Protection against reperfusion lung injury via aborgating multiple signaling cascades by trichostatin A

• TSA is a histone deacetylase inhibitor with anti-inflammatory effects.
• TSA mitigated ischemia-reperfusion-induced lung injury
• TSA exert its anti-inflammatory effects through multiple biological pathways
• TSA may be a promising treatment for ischemia-reperfusion-induced lung injury

Trichostatin A (TSA) is a histone deacetylase inhibitor with anti-inflammatory effects. Nonetheless, little information is available about the effect of TSA in ischemia-reperfusion (IR)-induced lung injury. In a perfused rat lung model, IR was induced by 40 min of ischemia followed by 60 min of reperfusion. The rat lungs were randomly divided into several groups including control, control + TSA (0.1 mg/kg), IR, and IR + various dosages of TSA (0.05, 0.075, 0.1 mg/kg). Bronchoalveolar lavage fluids and lung tissues were obtained and examined at the end of the experiment. TSA dose-dependently diminished IR-induced increased vascular permeability and edema, pulmonary artery pressure, and histological changes in the lungs. Additionally, TSA suppressed lavage tumor necrosis factor-α and cytokine-induced neutrophil chemoattractant concentrations, cell infiltration, and myeloperoxidase-positive cells in the lung tissue. Furthermore, TSA attenuated the phosphorylation of extracellular signal-regulated kinase, p38, and c-Jun N-terminal kinase, degradation of the inhibitor of nuclear factor (NF)-κB, and nuclear NF-κB levels.
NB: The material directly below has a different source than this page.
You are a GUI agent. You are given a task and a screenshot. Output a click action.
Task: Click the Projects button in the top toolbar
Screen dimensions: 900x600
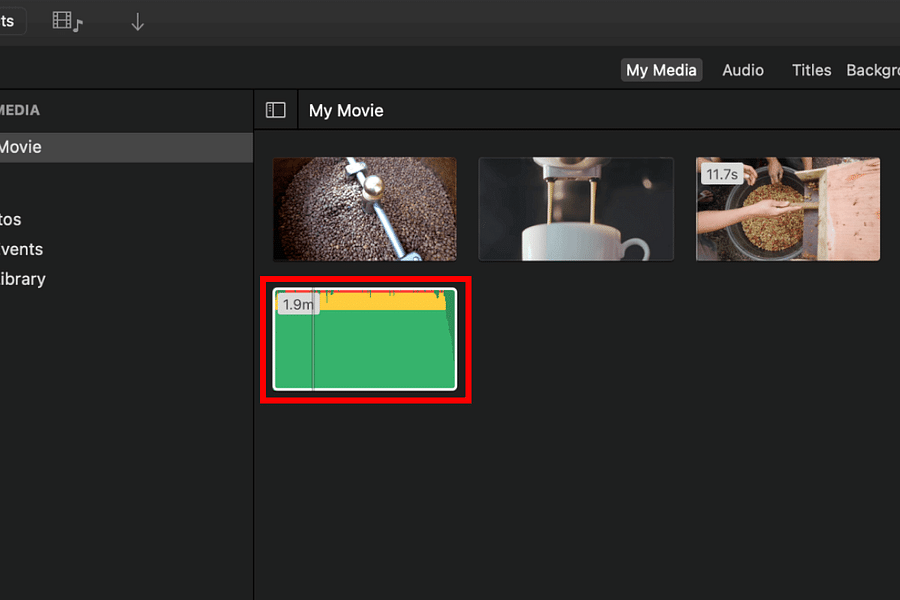10,20
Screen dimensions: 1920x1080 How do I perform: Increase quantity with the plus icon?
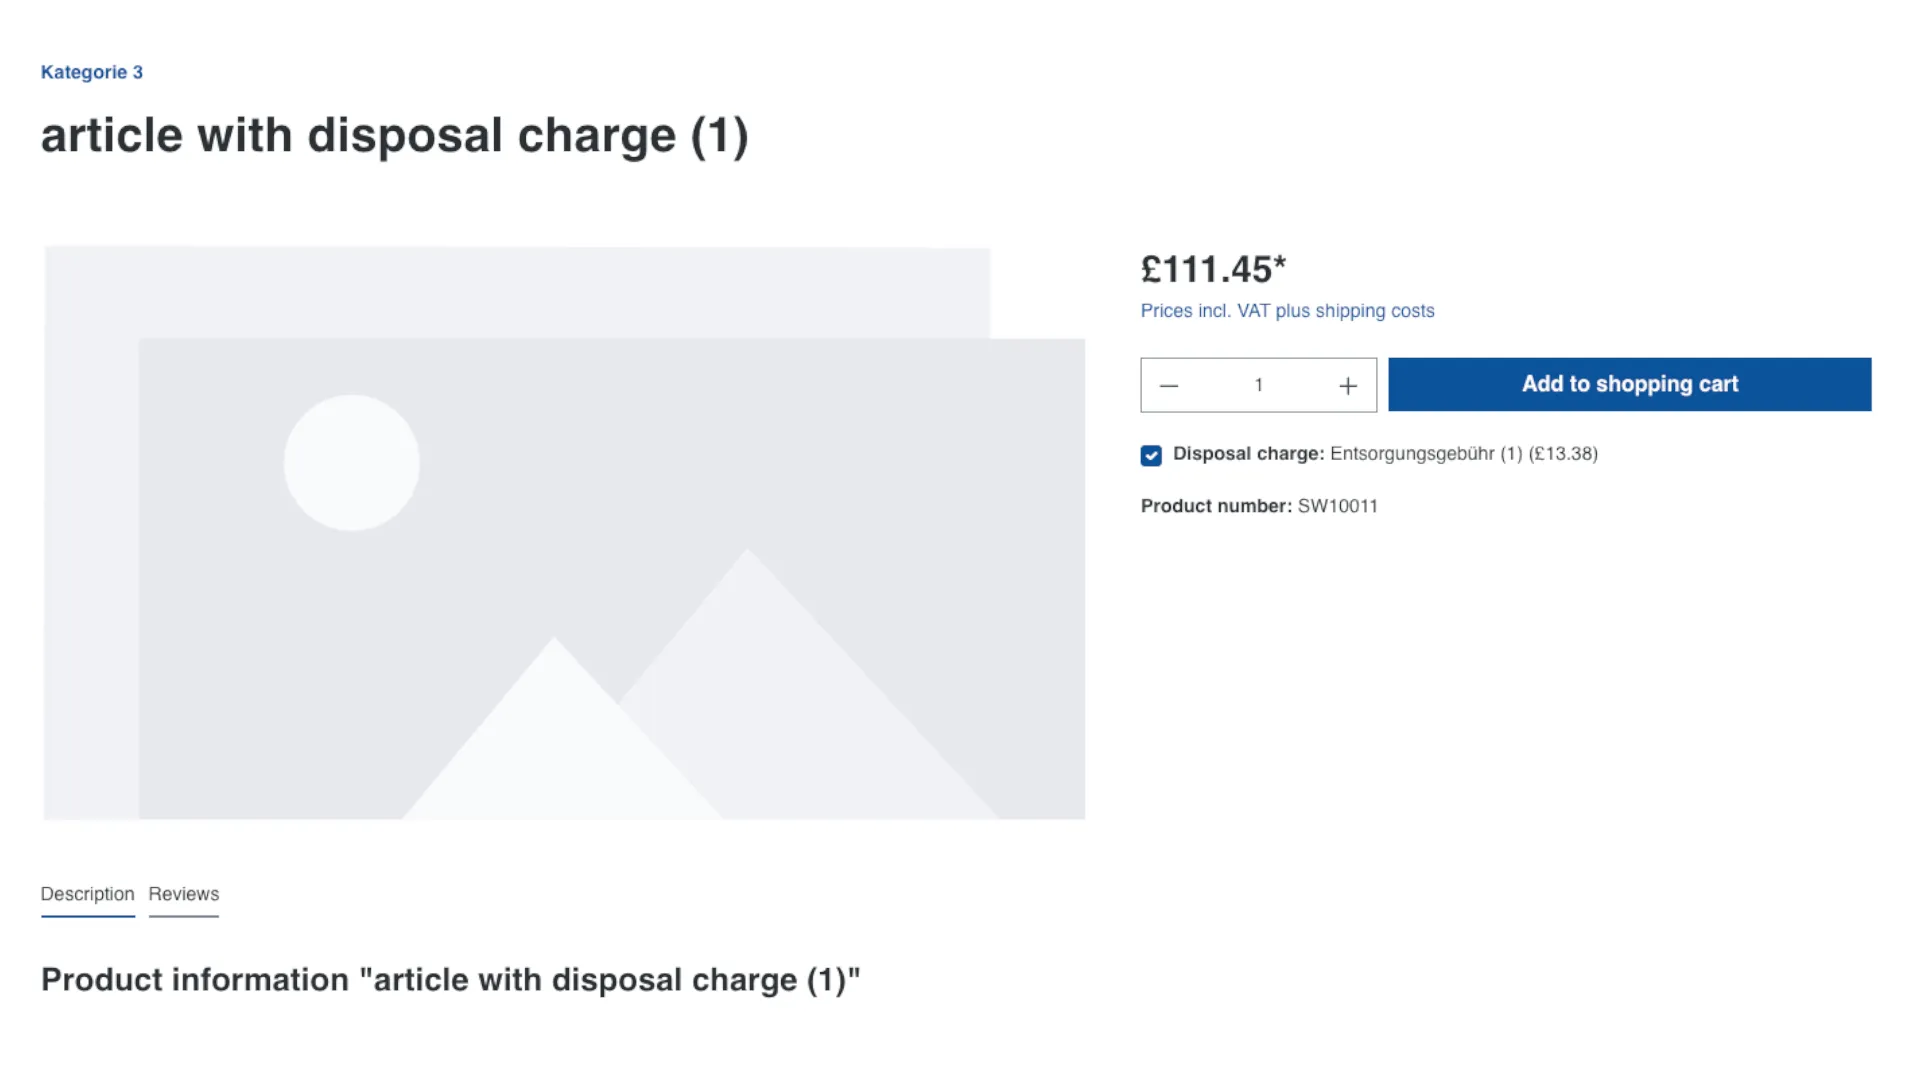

TSA also decreased poly (ADP-ribose) polymerase but enhanced acetylated histone H3 acetylation, Bcl-2, and mitogen-activated protein kinase phosphatase-1 (MKP-1) expression in IR lung tissue. Therefore, TSA exerted a protective effect on IR-induced lung injury via increasing histone acetylation and MKP-1 protein expression, repressing NF-κB, mitogen-activated protein kinase, and apoptosis signaling pathways.